*Instructions:*
a. Summarize the Word Search text in two sentences.
b. According to the Word Search text, which cells count as "adjacent"?
c. Reproduce verbatim the stretch of the Word Search text from "The word can" through "more than once.".

*Document extract:*
★ ★ ★ ★ ★
Word Search

Given a 2D board and a word, find if the word exists in the grid.

The word can be constructed from letters of sequentially adjacent cell, where "adjacent" cells are those horizontally or vertically neighboring. The same letter cell may not be used more than once.

For example,
Given board =

[   ["ABCE"],   ["SFCS"],   ["ADEE"] ] 

word  =  "ABCCED" , -> returns  true ,
word  =  "SEE" , -> returns  true ,

word = "ABCB", -> returns false.

class Solution {
private:
     int m,n;
     int len;
     int dep;
     char** board;
     string word;
     int x,y;
     bool search()
    {
         if(dep==len)  return  true;
         int xnew[ 4];
         int ynew[ 4];
        xnew[ 0]=x;xnew[ 1]=x;xnew[ 2]=x- 1;xnew[ 3]=x+ 1;
        ynew[ 0]=y- 1;ynew[ 1]=y+ 1;ynew[ 2]=y;ynew[ 3]=y;
         for( int i= 0;i< 4;i++)
         if(xnew[i]>= 0 && xnew[i]<m && ynew[i]>= 0 && ynew[i]<n && board[xnew[i]][ynew[i]]==word[dep])
        {
            board[xnew[i]][ynew[i]]= 0;
            dep++;
            x=xnew[i];y=ynew[i];
             if(search()) return  true;
            dep--;
            board[xnew[i]][ynew[i]]=word[dep];
        }
         return  false;
    }
public:
     bool exist(vector<vector< char> > &board,  string word) 
    {
         this->word=word;
        m=board.size();
         if(m== 0)  return  false;
        n=board[ 0].size();
         this->board= new  char*[m];
         for( int i= 0;i<m;i++)
        {
             this->board[i]= new  char[n];
             for( int j= 0;j<n;j++)
                 this->board[i][j]=board[i][j];
        }
        
        len=word.length();
         for( int i= 0;i<m;i++)
             for( int j= 0;j<n;j++)
             if( this->board[i][j]==word[ 0])
            {
                 this->board[i][j]= 0;
                x=i;y=j;dep= 1;
                 if(search())     return  true;
                 this->board[i][j]=word[ 0];
            }
         return  false;
    }
};
★ ★ ★ ★ ★
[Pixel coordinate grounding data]

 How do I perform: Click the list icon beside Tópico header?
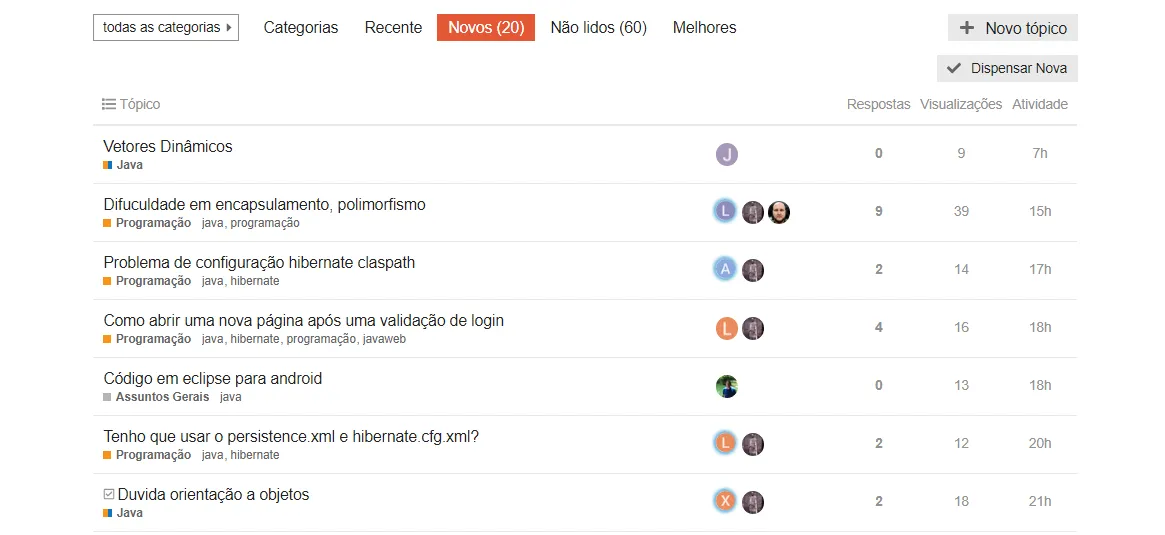[x=109, y=104]
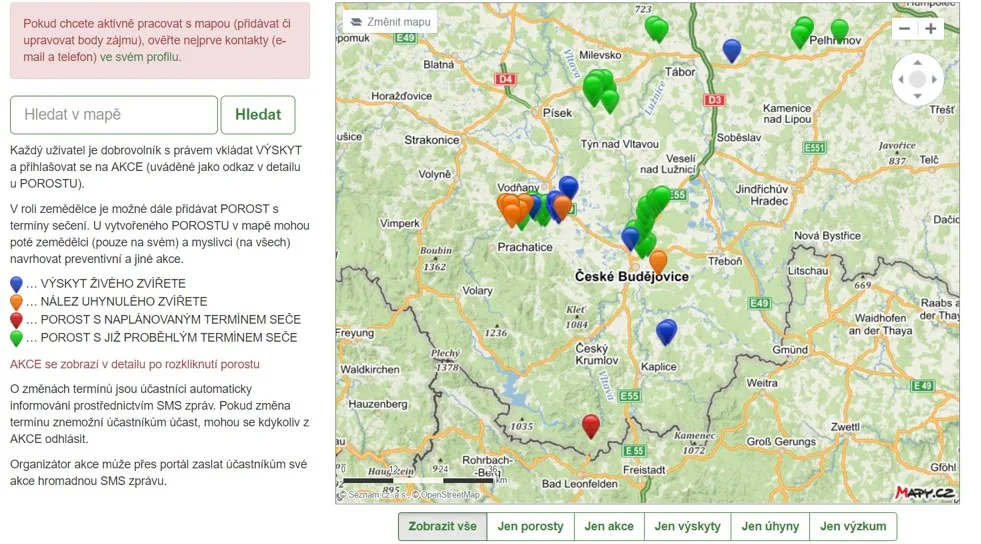The width and height of the screenshot is (981, 544).
Task: Click the red marker near Rohrbach
Action: 591,426
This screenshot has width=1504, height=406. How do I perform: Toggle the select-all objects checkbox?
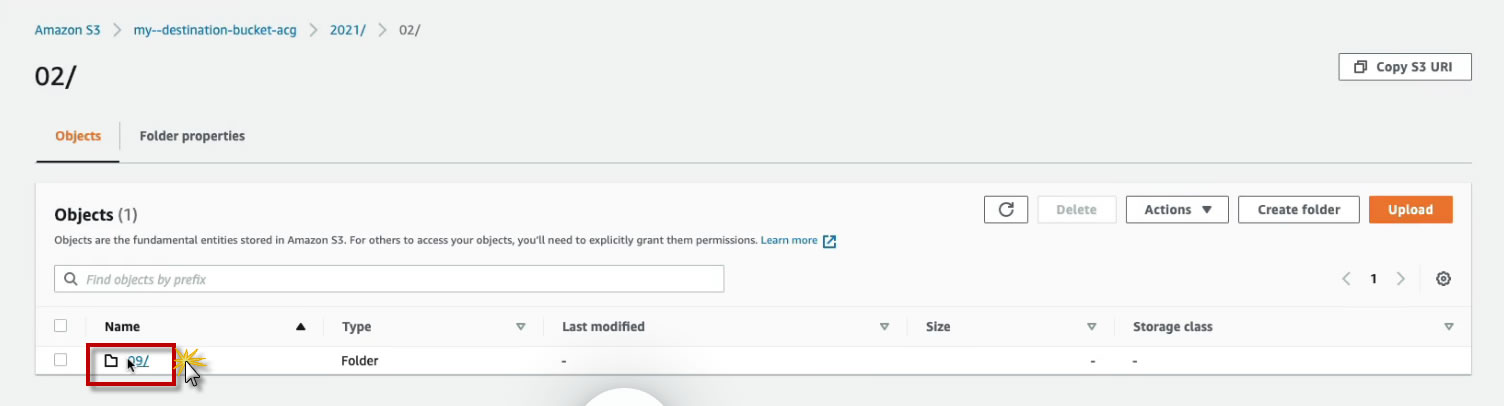[61, 326]
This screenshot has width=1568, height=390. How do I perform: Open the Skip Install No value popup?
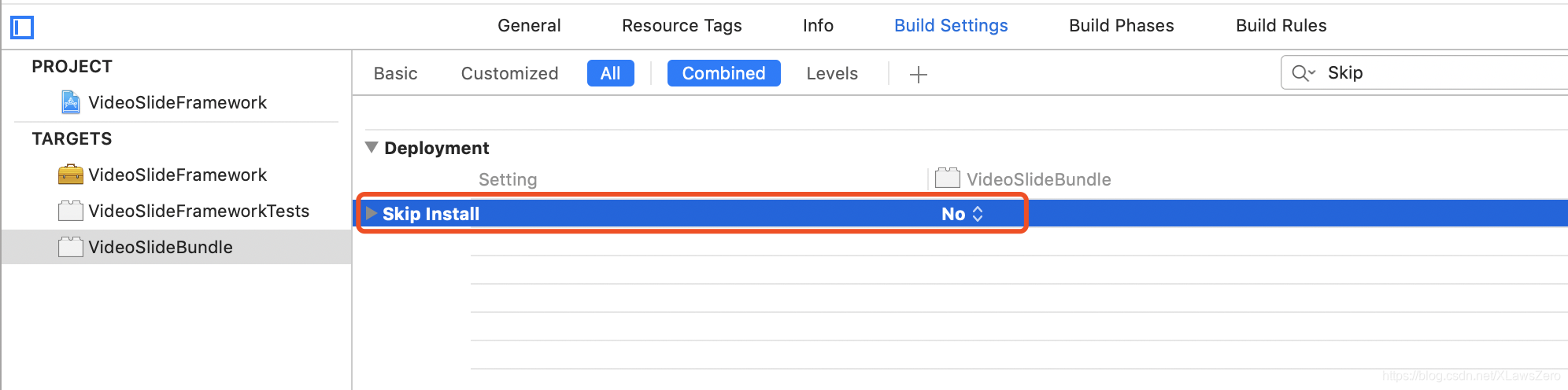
★ ★ ★ ★ ★
*Results of the tasks:*
a. The Word Search text poses the problem of finding whether a word exists in a 2D board, where the word is built from letters of sequentially adjacent cells and the same letter cell may not be used more than once. It gives a sample board on which "ABCCED" and "SEE" return true and "ABCB" returns false, and it then presents code for a class named Solution.

b. Cells that are horizontally or vertically neighboring.

c.
The word can be constructed from letters of sequentially adjacent cell, where "adjacent" cells are those horizontally or vertically neighboring. The same letter cell may not be used more than once.